When she went back up to the nursery, she said, Saville was lying 'as he usually did, with his face to the wall, with his arm under his head'. He was wearing a nightdress and a 'little flannel shirt'. He was 'a very heavy sleeper, and had not been to bed in the daytime that day, and so slept all the sounder'. She had been busy cleaning the room in the afternoon, when he usually had his nap. The nursery, as Gough described it, was a place of softness, hushed and muffled with fabric: 'The room is carpeted all over. The door opens very noiselessly, it is bound round with list to make it do so, that I might not wake the children.' Mrs Kent agreed that the door opened and closed quietly, if pushed and pulled with care, though the handle squeaked a little when turned. Later visitors to the house detected the rattle of a metal ring on the door, and the creak of the latch.

Mrs Kent came in to kiss Saville and Eveline goodnight, and then went upstairs to look out for the comet that was passing through the skies that week. In The Times , the newspaper her husband took, sightings were being reported each day. She called Gough to join her. When the nursemaid appeared Mrs Kent remarked on how sweetly Saville was sleeping. The mother and the nursemaid stood together at a window and watched the sky.

At 10 p.m. Mr Kent opened the yard door and unchained his black Newfoundland guard dog, a big, sweet-tempered creature that had been with the family for more than two years.

At about 10.30 William and Constance made their way up to bed, carrying their candles. Half an hour later Mary Ann and Elizabeth followed. Before going to sleep Elizabeth left her room to check that Constance and William had put out their lights. On seeing that their rooms were dark, she stopped at a window to watch for the comet. When she retired for the night her sister locked their bedroom door from within.

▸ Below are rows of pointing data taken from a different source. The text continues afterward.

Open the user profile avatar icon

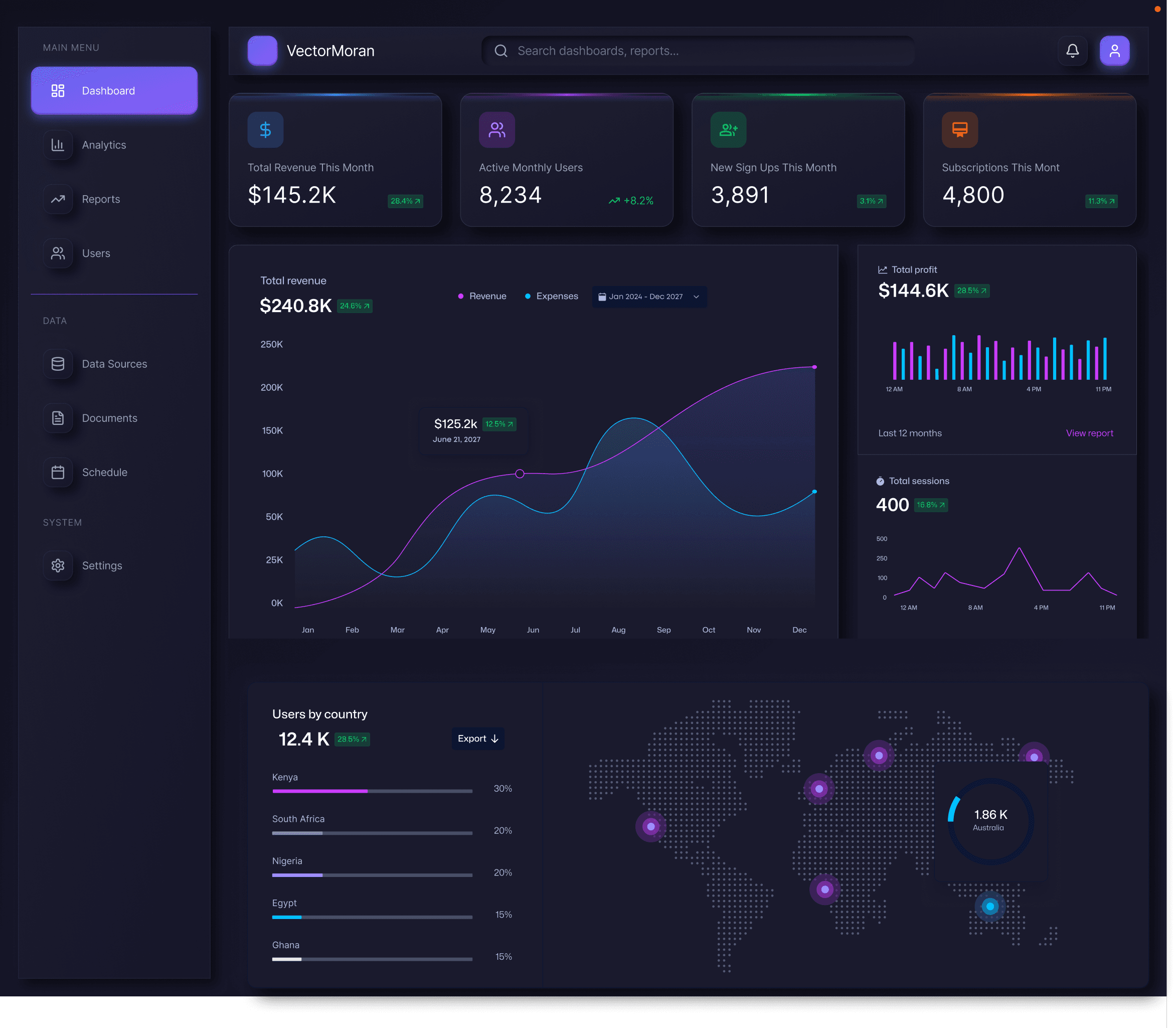(1114, 51)
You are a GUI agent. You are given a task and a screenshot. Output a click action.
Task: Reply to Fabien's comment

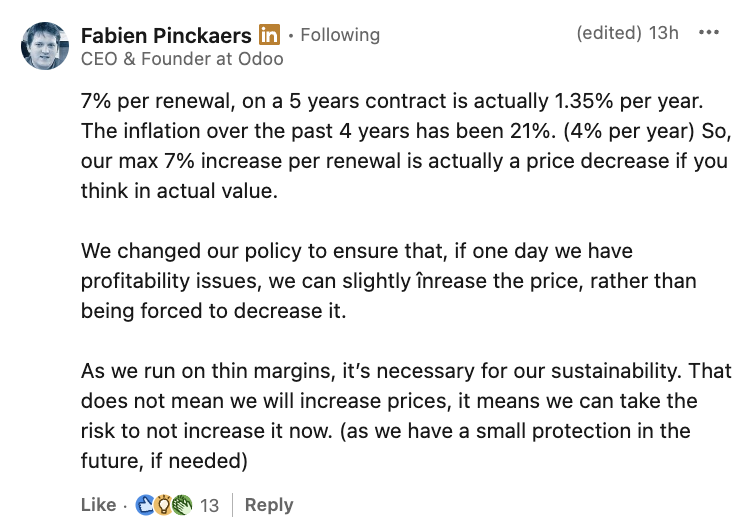[269, 505]
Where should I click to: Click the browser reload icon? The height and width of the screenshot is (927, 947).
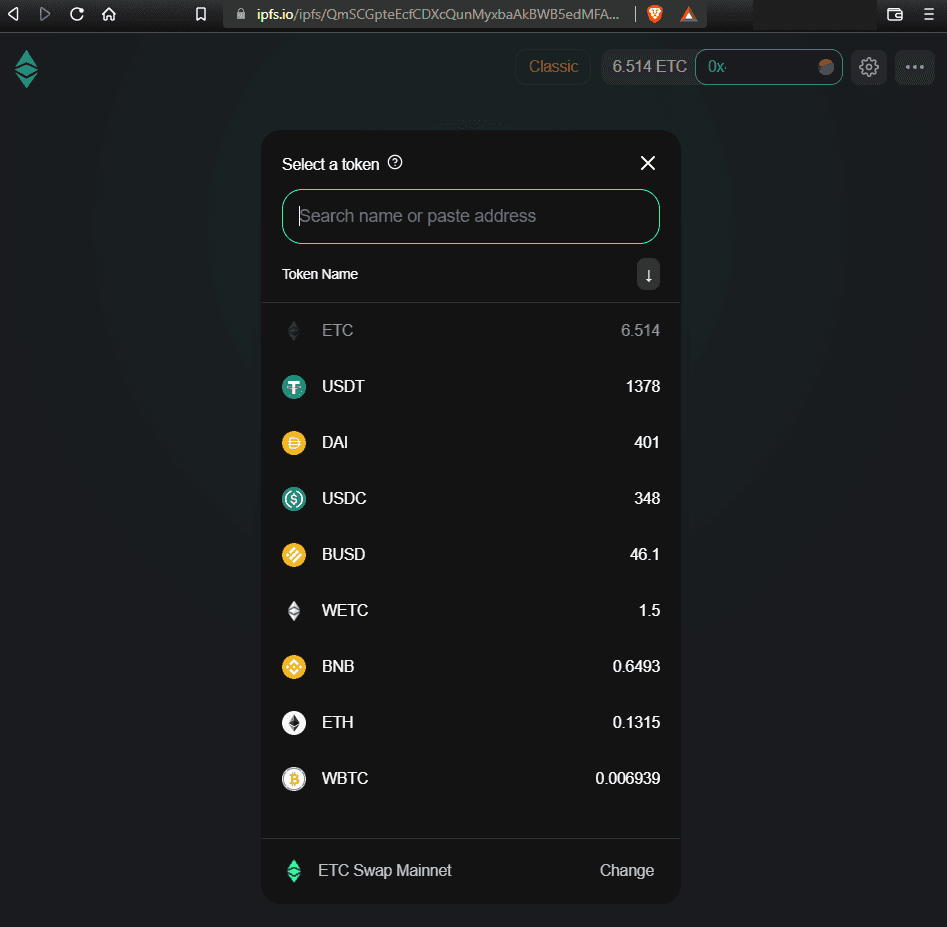(76, 14)
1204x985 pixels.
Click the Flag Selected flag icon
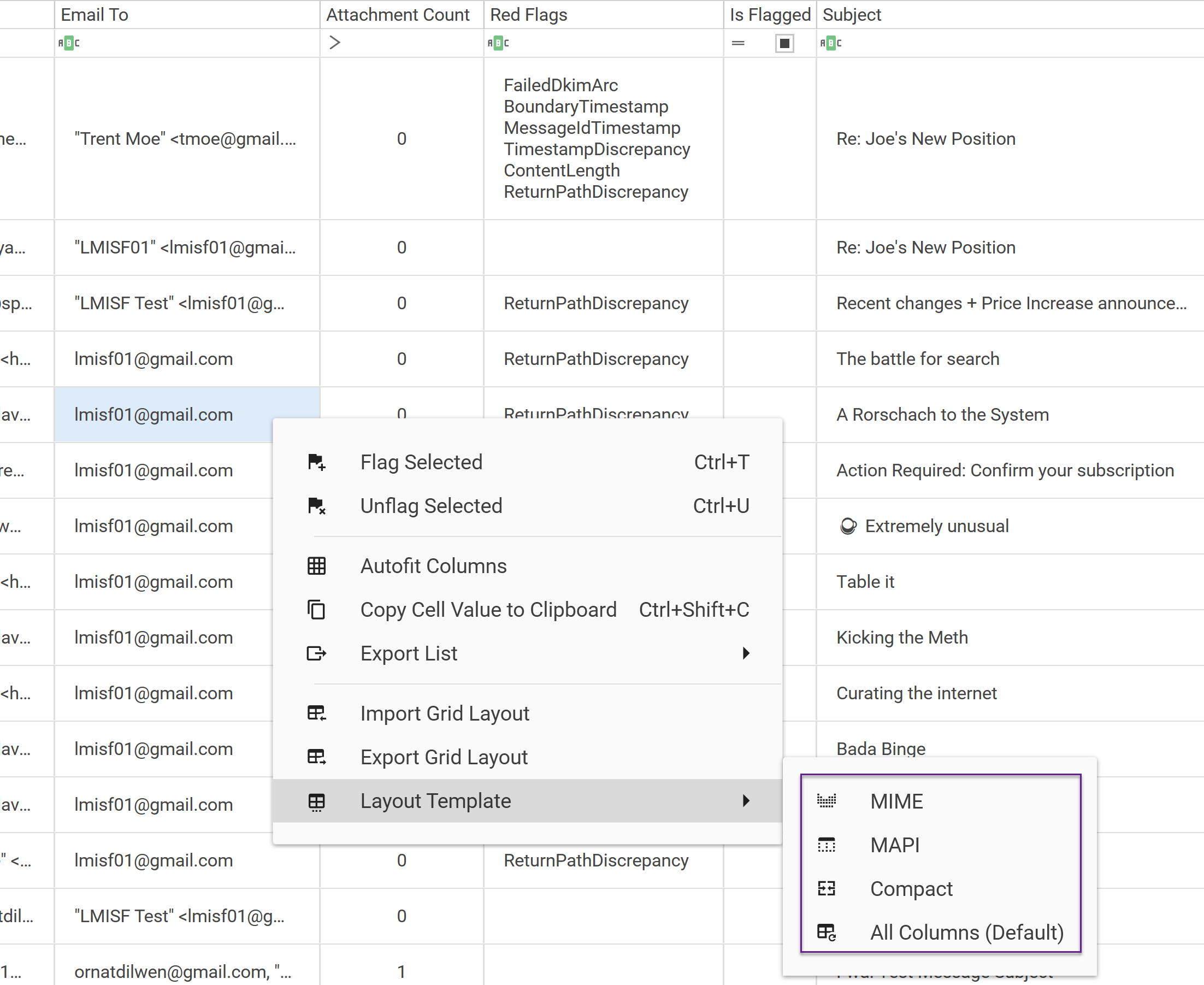(316, 462)

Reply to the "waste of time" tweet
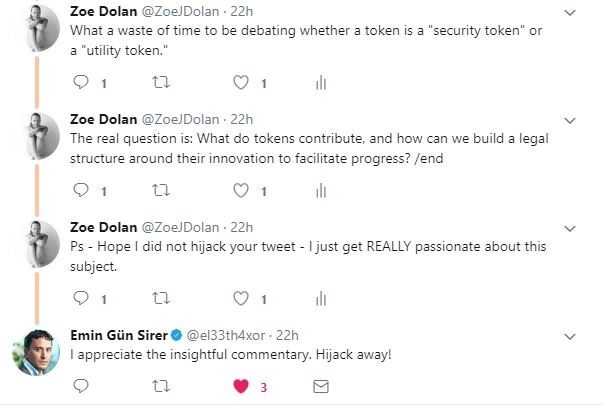click(x=82, y=83)
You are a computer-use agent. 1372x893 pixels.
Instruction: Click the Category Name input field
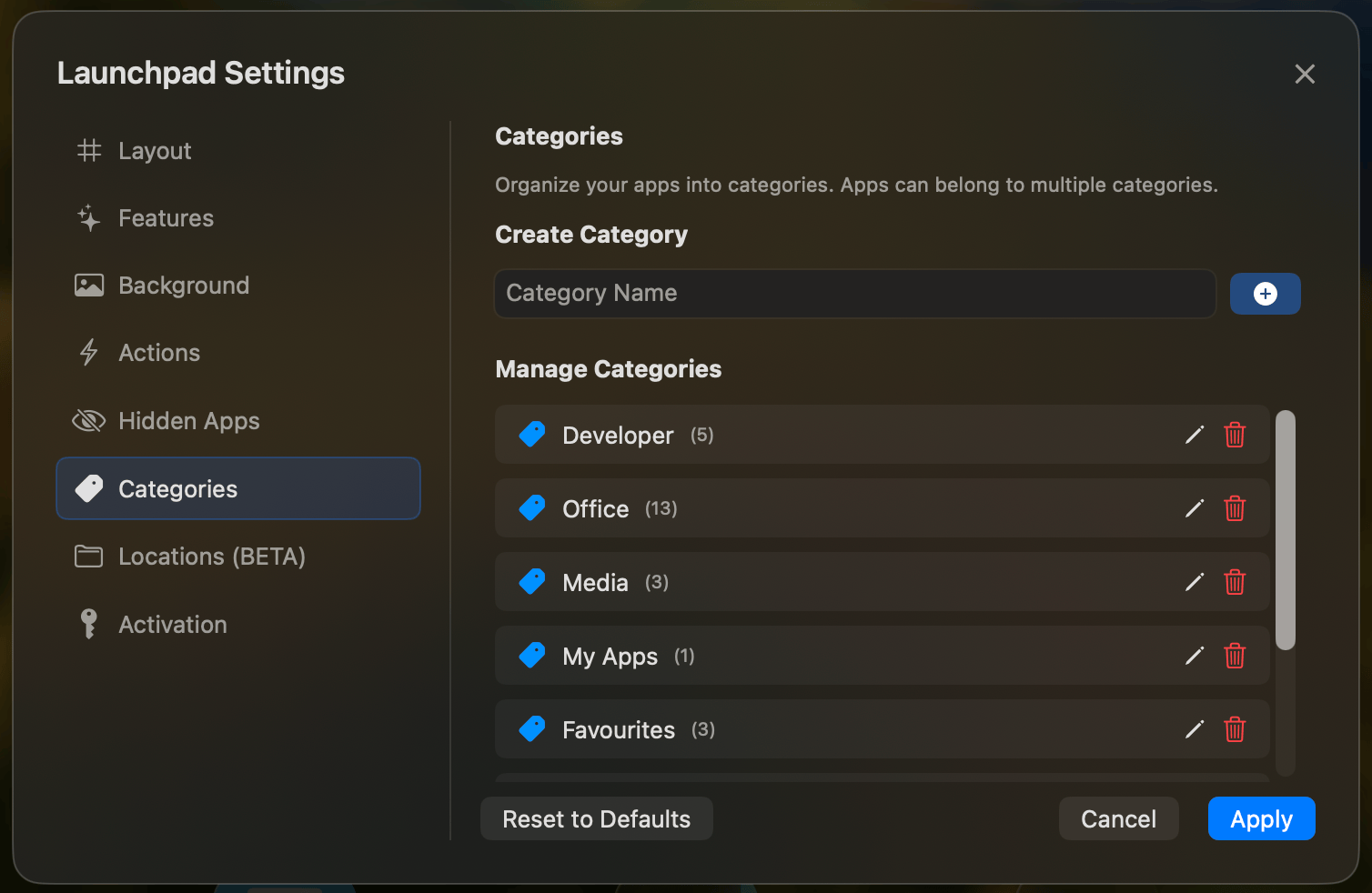pyautogui.click(x=853, y=293)
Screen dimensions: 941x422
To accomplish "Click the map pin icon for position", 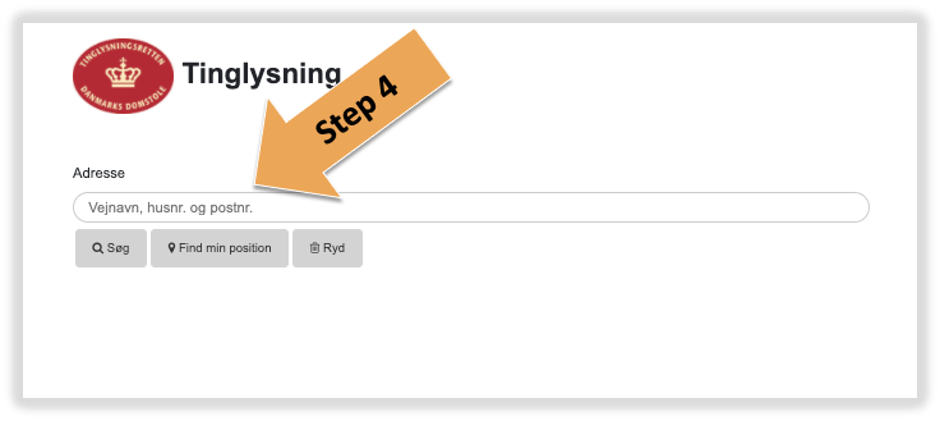I will pos(172,248).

Two floors below, at about 10.45 p.m., Cox fastened the windows in the dining room, the hall, the drawing room and the library, and locked and bolted the front door and the doors to the library and the drawing room. The drawing-room shutters 'fasten with iron bars', she said later, 'and each has two brass bolts besides; that was all made secure'. The drawing-room door 'has a bolt and a lock, and I bolted it and turned the key of the lock'. Kerslake locked the kitchen, laundry and back doors. She and Cox went up to bed by the back stairs, a spiral staircase used mainly by the servants.

In the nursery at eleven, Gough tucked the bedclothes around Saville, lit a nightlight and then closed, barred and bolted the nursery windows before climbing into bed herself. She slept deeply that night, she said, exhausted by cleaning up after the sweep.

When Mrs Kent went to bed a little later, leaving her husband downstairs in the dining room, she pushed the nursery door gently shut.

Samuel Kent went out to the yard to feed the dog. By 11.30, he said, he had checked that every door and window on the ground floor was locked and bolted against intruders, as he did each evening. As usual, he left the key in the drawing-room door.

By midnight, everyone in the house was in bed, the knot of the new family on the first floor, the stepchildren and servants on the second.

Shortly before 1 a.m. on Saturday, 30 June, a man named Joe Moon, a tilemaker who lived alone on Road Common, was laying a net out to dry in a field near Road Hill House - he had probably been fishing by night to elude Samuel Kent - when he heard a dog bark. At the same time Alfred Urch, a police constable, was walking home after his shift when he heard the dog give about six yelps. He thought little of it, he said: the Kents' dog was known to bark at the slightest thing. James Holcombe heard nothing that night, even though there had been occasions in the past when he had been woken by the Newfoundland ('it kicked up a terrible noise') and had gone back to the courtyard to hush it. The heavily pregnant Mrs Kent was not disturbed by barking that night either, though she said she slept lightly: 'I awoke frequently.' She heard nothing out of the ordinary, she said, apart from 'a noise as of the drawing-room shutters opening' in the early morning, soon after dawn had broken - she imagined that the servants had started work downstairs.